Reputation: 4807
I am using the following code:
url = "http://finance.yahoo.com/q/op?s=DIA&m=2013-07"
library(XML)
tabs = readHTMLTable(url, stringsAsFactors = F)
I get the following error:
Error: failed to load external entity "http://finance.yahoo.com/q/op?s=DIA&m=2013-07"
When I use the url in the browser it works fine. So, what am I doing incorrect here?
Thanks
Upvotes: 8
Views: 17401
Reputation: 23
I just got the same error as above "failed to load external entity" when using url <- "http://www.cisco.com/c/en/us/products/a-to-z-series-index.html" doc <- htmlTreeParse(url, useInternal=TRUE)
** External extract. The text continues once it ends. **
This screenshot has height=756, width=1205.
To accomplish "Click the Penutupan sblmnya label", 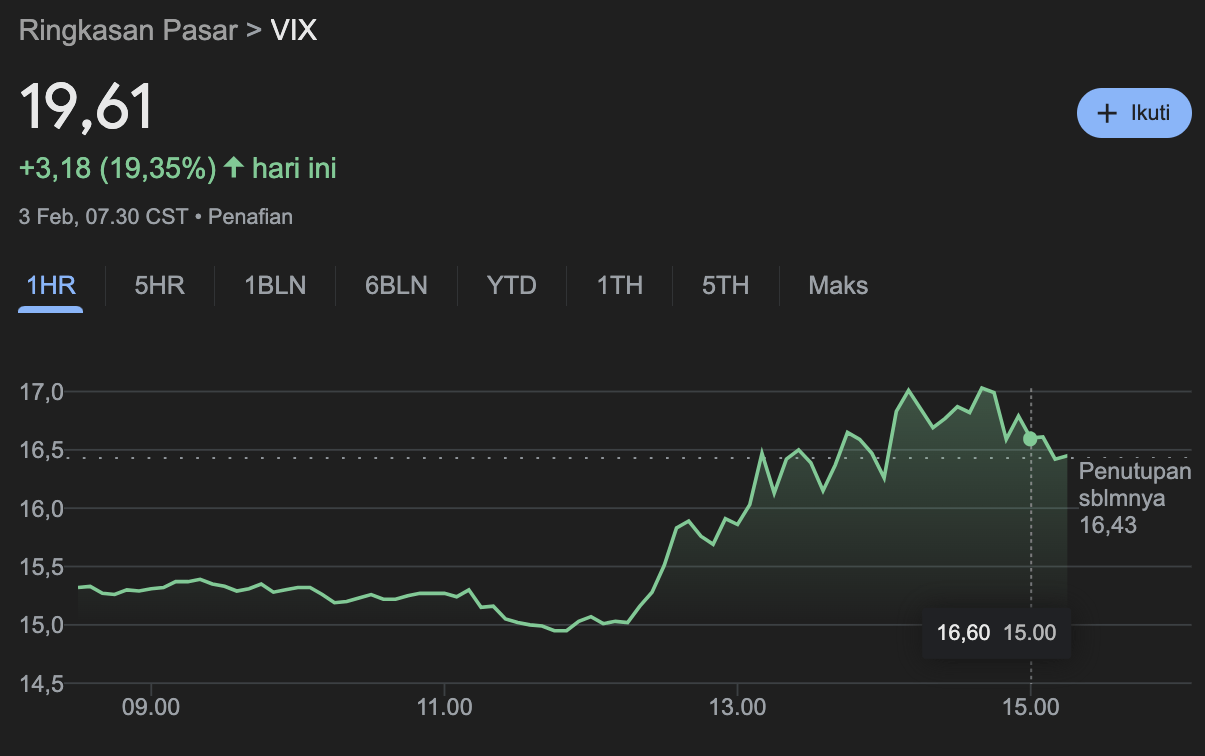I will (1135, 485).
I came across this and another post on the topic, which didn't solve my problem. This code worked before. I then realized that I was on corporate VPN. I got off the VPN and tried again and it worked. So, being on VPN might be another reason why you would get the above error. Getting off VPN solves it.
Upvotes: 0
Reputation: 3601
It's difficult to know for sure since I can't replicate your error, but according the package's author (see http://comments.gmane.org/gmane.comp.lang.r.mac/2284), XML's methods for getting web content are pretty minimalistic. A workaround is to use RCurl
to get the content and XML
to parse it:
library(XML)
library(RCurl)
url <- "http://finance.yahoo.com/q/op?s=DIA&m=2013-07"
tabs <- getURL(url)
tabs <- readHTMLTable(tabs, stringsAsFactors = F)
Or, if RCurl
still throws an error, try the httr
package:
library(httr)
tabs <- GET(url)
tabs <- readHTMLTable(rawToChar(tabs$content), stringsAsFactors = F)
Upvotes: 16